(Records of locating words and elements)

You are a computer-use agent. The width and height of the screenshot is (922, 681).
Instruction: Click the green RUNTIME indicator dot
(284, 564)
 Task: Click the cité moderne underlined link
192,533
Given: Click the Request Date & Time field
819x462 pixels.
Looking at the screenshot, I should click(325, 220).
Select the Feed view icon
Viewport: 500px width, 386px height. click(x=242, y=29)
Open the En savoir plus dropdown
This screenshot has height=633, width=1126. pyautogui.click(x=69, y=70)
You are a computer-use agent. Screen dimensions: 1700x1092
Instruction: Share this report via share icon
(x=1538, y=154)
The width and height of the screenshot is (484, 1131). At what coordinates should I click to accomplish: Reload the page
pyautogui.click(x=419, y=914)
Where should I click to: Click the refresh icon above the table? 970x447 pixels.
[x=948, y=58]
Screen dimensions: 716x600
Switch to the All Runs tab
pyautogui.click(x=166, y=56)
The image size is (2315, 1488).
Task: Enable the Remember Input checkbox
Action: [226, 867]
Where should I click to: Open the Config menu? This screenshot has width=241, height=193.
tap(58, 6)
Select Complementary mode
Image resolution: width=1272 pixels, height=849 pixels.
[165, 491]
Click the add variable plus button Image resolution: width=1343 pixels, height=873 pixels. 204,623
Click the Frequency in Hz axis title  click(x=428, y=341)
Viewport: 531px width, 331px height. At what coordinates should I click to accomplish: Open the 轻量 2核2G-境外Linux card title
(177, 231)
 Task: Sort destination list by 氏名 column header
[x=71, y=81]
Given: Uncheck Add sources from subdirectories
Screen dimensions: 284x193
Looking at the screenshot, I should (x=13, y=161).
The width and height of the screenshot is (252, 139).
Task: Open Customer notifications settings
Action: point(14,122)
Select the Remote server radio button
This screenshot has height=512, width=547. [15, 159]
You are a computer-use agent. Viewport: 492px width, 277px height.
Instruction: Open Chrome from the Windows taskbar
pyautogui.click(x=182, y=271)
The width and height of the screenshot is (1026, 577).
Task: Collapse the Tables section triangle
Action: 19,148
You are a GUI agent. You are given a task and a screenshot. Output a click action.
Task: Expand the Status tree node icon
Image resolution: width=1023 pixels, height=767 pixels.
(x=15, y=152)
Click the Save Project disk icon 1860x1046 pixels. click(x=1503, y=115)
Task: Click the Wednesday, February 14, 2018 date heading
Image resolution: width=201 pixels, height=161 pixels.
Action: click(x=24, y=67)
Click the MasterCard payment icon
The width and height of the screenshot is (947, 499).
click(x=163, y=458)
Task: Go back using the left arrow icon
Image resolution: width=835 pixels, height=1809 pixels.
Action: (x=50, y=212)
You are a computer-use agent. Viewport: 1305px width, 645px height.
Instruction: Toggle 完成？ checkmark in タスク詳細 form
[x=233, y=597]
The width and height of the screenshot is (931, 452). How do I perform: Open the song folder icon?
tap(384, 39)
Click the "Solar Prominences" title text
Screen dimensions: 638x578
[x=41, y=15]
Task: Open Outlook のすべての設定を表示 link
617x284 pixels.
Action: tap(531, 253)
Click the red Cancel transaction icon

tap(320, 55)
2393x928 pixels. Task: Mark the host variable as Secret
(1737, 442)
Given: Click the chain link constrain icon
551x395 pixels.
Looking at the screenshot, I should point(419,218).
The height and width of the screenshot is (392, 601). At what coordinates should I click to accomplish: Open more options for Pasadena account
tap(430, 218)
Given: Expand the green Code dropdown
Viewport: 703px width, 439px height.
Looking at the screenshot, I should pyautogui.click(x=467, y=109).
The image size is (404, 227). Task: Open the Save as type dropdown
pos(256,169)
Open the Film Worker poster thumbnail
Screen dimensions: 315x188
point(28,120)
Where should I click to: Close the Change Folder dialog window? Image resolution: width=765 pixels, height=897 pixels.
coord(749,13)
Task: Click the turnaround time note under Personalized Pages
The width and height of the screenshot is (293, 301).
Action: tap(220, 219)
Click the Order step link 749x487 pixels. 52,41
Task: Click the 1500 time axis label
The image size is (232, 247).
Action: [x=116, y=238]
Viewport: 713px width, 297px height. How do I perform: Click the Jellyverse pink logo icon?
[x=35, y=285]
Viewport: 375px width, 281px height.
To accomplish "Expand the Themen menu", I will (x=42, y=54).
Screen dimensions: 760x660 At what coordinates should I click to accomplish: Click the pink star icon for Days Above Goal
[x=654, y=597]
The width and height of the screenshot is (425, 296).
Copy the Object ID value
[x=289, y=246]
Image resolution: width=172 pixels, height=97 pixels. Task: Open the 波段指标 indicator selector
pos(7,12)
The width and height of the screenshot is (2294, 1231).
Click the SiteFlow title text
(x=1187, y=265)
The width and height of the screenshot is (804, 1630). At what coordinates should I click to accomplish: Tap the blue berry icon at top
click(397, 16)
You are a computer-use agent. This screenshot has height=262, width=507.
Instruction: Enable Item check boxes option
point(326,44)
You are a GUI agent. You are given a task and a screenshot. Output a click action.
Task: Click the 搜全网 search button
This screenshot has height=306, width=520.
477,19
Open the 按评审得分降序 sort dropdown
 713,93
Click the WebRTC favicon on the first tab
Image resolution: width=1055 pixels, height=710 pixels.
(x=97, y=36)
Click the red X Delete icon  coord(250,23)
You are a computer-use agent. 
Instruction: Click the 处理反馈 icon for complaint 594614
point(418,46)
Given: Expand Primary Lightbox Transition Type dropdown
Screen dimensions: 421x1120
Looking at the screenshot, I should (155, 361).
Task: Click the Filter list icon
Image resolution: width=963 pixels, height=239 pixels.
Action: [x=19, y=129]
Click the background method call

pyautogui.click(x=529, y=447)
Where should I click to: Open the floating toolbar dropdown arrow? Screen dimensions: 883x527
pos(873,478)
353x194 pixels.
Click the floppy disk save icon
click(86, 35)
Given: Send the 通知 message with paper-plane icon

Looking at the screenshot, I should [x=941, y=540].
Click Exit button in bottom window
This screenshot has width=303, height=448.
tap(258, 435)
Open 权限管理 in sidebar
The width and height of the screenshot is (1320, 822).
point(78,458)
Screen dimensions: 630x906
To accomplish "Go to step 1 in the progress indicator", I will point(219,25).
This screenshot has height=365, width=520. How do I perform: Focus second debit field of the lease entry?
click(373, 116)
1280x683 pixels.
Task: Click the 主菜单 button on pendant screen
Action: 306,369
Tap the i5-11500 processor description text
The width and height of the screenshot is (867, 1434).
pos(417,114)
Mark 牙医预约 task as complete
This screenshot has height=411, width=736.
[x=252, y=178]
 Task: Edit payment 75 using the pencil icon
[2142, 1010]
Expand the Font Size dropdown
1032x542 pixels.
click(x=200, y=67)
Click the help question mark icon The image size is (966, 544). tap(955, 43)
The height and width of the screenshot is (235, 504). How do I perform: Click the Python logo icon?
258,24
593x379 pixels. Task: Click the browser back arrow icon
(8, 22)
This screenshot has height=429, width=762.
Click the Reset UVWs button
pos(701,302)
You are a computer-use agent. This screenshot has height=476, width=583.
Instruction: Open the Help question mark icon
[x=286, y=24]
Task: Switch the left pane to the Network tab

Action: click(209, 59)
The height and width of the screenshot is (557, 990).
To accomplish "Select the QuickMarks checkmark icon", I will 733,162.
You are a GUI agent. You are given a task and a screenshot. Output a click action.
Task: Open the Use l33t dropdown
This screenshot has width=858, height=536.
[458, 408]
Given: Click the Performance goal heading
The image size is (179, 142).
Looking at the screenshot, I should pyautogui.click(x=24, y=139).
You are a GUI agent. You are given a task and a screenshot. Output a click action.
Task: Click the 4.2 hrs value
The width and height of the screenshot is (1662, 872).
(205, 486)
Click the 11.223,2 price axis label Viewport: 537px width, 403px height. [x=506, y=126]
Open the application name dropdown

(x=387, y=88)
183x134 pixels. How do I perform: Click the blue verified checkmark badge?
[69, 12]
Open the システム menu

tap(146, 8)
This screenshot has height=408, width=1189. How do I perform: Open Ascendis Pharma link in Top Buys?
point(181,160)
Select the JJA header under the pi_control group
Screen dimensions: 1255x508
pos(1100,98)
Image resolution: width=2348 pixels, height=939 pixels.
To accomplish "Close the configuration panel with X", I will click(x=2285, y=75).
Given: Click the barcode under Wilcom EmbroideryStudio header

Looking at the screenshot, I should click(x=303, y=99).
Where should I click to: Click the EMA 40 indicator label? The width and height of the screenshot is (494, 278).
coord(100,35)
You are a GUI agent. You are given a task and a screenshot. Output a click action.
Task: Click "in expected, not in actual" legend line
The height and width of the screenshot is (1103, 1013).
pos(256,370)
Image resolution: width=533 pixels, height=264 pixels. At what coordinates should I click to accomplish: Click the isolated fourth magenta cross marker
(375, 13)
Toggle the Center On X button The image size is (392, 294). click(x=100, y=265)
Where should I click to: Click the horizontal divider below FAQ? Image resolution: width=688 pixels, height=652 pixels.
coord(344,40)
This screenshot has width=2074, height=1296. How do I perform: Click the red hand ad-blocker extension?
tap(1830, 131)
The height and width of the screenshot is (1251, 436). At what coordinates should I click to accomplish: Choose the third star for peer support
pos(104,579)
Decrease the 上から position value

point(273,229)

## PROBLEM REQUIREMENTS
Can you set down the lines above word for word, from the one containing "Click the MasterCard payment icon" through the one containing "[x=233, y=597]"?

## WORKED SOLUTION
Click the MasterCard payment icon
The width and height of the screenshot is (947, 499).
click(x=163, y=458)
Task: Go back using the left arrow icon
Image resolution: width=835 pixels, height=1809 pixels.
Action: (x=50, y=212)
You are a computer-use agent. Viewport: 1305px width, 645px height.
Instruction: Toggle 完成？ checkmark in タスク詳細 form
[x=233, y=597]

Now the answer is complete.